Eenmalige maatregelen
De hiervoor genoemde maatregelen leiden naar verwachting op de korte en middellange
termijn tot een betere balans tussen het werkaanbod en de capaciteit van de Belastingdienst.
Helaas zouden burgers en bedrijven nog steeds last ondervinden van het tijdelijke
tekort. Daarom heeft de Belastingdienst de volgende twee eenmalige maatregelen genomen:
• Bij vermindering van bepaalde aanslagen zijn de in rekening gebrachte en door de burger
betaalde kosten en/of invorderingsrente niet evenredig verlaagd. Bij de herstelactie
hiervoor is een tijdelijke doelmatigheidsgrens van € 100 ingesteld. Dit houdt in dat
bij de gevallen waarbij ambtshalve te herstellen bedragen maximaal € 100 zijn en waarbij
vanwege de complexiteit eigenlijk een handmatige beoordeling noodzakelijk is, niet
wordt onderzocht in welke mate de kosten verminderd zouden moeten worden, maar dat
het volledige bedrag aan kosten wordt uitbetaald.

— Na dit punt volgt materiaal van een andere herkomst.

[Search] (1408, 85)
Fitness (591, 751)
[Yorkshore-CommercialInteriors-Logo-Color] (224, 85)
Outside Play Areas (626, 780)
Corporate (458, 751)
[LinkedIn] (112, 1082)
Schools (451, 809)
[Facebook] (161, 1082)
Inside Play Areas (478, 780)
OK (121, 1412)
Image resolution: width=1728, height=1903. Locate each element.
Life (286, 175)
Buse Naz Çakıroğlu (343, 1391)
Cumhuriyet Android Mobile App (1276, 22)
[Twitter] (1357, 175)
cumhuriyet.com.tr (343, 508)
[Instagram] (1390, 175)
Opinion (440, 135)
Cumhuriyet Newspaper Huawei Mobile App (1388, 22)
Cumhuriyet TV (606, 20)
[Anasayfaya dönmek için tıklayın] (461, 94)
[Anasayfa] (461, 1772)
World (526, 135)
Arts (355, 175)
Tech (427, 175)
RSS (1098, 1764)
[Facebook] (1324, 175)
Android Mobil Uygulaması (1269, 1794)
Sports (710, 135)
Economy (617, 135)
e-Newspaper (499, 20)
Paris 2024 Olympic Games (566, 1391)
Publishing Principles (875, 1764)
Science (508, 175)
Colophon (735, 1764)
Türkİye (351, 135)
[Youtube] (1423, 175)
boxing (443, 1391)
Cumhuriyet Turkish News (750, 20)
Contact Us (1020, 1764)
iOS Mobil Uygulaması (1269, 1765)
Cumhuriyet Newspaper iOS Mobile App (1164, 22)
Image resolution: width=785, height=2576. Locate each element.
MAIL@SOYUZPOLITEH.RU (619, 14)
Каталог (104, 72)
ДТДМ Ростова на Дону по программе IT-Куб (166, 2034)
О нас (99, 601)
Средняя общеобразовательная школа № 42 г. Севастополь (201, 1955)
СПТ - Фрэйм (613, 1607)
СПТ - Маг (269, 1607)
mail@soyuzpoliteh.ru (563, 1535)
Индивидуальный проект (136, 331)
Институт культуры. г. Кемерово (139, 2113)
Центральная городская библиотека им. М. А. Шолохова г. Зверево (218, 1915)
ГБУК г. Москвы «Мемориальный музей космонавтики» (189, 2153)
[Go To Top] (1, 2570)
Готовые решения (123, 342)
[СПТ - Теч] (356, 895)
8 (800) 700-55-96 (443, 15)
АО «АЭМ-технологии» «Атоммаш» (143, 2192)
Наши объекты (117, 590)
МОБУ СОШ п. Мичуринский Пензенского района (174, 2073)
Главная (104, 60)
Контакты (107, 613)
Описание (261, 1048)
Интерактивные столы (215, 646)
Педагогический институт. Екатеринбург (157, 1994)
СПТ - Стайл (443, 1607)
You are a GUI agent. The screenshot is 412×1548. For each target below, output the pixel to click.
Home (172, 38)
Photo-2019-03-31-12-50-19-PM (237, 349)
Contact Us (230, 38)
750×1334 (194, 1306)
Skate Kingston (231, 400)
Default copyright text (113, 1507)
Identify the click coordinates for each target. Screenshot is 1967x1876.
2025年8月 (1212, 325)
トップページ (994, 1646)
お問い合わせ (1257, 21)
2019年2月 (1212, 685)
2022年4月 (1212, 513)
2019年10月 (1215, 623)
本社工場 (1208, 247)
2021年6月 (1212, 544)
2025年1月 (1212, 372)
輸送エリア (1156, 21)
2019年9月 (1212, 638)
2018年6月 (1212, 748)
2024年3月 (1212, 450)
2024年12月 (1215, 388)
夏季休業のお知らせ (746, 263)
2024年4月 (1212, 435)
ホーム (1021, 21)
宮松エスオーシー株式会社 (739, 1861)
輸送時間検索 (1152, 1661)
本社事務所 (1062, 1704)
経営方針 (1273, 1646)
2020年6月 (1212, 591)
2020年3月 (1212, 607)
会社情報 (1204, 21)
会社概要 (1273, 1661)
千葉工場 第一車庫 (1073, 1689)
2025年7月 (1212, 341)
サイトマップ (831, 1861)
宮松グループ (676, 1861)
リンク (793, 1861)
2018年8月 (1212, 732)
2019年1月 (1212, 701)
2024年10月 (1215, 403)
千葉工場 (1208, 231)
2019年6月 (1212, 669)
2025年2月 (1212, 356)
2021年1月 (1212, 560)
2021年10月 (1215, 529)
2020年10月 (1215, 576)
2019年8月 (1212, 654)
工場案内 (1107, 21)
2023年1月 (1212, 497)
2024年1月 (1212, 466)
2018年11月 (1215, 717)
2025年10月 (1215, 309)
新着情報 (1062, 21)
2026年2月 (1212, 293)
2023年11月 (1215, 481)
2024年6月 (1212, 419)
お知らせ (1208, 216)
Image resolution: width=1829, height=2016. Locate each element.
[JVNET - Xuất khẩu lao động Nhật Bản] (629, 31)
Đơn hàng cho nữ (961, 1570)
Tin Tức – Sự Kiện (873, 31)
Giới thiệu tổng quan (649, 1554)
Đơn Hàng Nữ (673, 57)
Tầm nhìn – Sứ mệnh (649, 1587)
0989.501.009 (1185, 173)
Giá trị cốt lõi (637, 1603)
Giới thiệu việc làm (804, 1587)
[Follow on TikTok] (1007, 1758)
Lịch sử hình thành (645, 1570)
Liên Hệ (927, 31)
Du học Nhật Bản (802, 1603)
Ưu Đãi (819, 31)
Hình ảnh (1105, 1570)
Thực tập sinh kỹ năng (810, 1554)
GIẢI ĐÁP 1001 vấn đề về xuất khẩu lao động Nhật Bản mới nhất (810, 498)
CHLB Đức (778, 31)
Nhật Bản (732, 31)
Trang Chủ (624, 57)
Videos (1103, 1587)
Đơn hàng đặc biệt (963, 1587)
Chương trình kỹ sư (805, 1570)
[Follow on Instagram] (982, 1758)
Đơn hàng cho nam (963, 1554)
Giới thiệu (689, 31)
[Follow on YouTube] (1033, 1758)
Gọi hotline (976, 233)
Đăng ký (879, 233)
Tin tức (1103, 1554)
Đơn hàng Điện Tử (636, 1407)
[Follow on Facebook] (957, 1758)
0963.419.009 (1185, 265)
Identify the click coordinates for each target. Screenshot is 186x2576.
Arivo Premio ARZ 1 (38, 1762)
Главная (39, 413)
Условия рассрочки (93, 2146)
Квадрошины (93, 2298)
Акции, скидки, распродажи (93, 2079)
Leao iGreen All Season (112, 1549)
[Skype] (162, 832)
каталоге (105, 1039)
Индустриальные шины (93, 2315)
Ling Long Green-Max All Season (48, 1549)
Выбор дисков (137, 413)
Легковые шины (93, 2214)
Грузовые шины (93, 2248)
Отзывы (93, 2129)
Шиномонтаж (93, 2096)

• De Belastingdienst kampt met een aanzienlijke werkvoorraad met bezwaren tegen de invorderingskosten.
Deze bezwaren worden generiek gehonoreerd, in het voordeel van de burger, zonder een
inhoudelijke beoordeling. Het gaat hierbij om circa 11.500 bezwaarschriften waarvan
circa 1.500 betrekking hebben op Toeslagen. Dit betekent dat invorderingskosten in
deze gevallen worden teruggedraaid en eventuele proceskosten worden vergoed. De oorspronkelijke
vordering blijft bestaan en wordt geïnd.
Het generiek honoreren van bezwaarschriften houdt een ongelijke behandeling in van
deze burgers met een belasting- en of toeslagschuld ten opzichte van hen die geen
bezwaarschrift hebben ingediend tegen invorderingskosten of wier bezwaarschrift wel
binnen twaalf weken is afgedaan. Desondanks acht ik deze maatregel onvermijdelijk
om meer capaciteit beschikbaar te maken voor de inning van schulden. Deze capaciteit
kan vervolgens daadwerkelijk besteed worden aan actuele werkzaamheden, in plaats van
aan het wegwerken van oude voorraden. Met deze éénmalige maatregel weten belastingschuldigen
en burgers met een toeslagschuld op korte termijn de uitkomst van hun bezwaarschrift
en voorkomt de Belastingdienst ook ingebrekestellingen vanwege niet-tijdig beslissen
(en de mogelijkheid van een dwangsom). Deze maatregelen kosten € 3 tot € 11 miljoen.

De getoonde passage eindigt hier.